More recently, in his search for goals and with Chamakh absent, Pulis has tried Joe Ledley, Dwight Gayle and Cameron Jerome in those roles. They have, however, managed just one goal in the last five games: a late equalising penalty by Murray at Swansea. Gayle is ruled out through injury.
Pulis likes to involve wingers and his resources include former Saints man Jason Puncheon, the sought-after Tom Ince and winger Yannick Bolasie (pictured below with Fernando Torres), who looked very lively in last weekend’s late defeat at Newcastle.
They defend deep with two well-drilled banks of four, and aim to break quickly down the flanks when they have the ball. Like all Pulis sides they are very aggressive and play on the front foot, keep the opposition keeper busy by carving out shooting opportunities as soon as possible, often from outside the box.

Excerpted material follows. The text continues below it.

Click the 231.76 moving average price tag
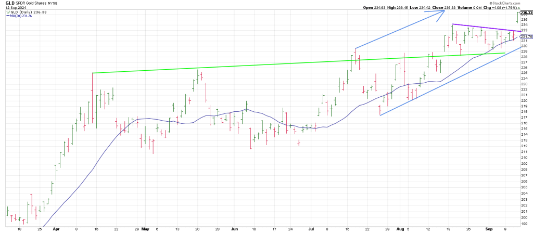The image size is (533, 232). pyautogui.click(x=526, y=36)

Defensively Pulis has tightened things up simply by creating order where there was chaos under Ian Holloway. Usually that means Damien Delaney and Scott Dann, recruited from Blackburn in January, in central defence, with veteran Danny Gabbidon removed to the bench.
As was sometimes the case with Robert Huth at Stoke, Pulis employs centre-half Adrian Mariappa as a right back. Full-back Joel Ward is occasionally pushed into a midfield role. No Pulis side ever lacks strength or height.
Palace’s outstanding performer this season has been goalkeeper Julian Speroni, who has managed eight clean sheets in the league. The Argentinean repelled everything the Magpies could throw at him last weekend until the fifth minute of stoppage time.
His shot-stopping underpinned the Glaziers’ revival under Pulis – they were 14th in early February after an impressive sequence including three successive home victories.
Three defeats and two draws since then have reopened relegation’s trapdoor and they are currently fourth from bottom, and will be desperate for a result.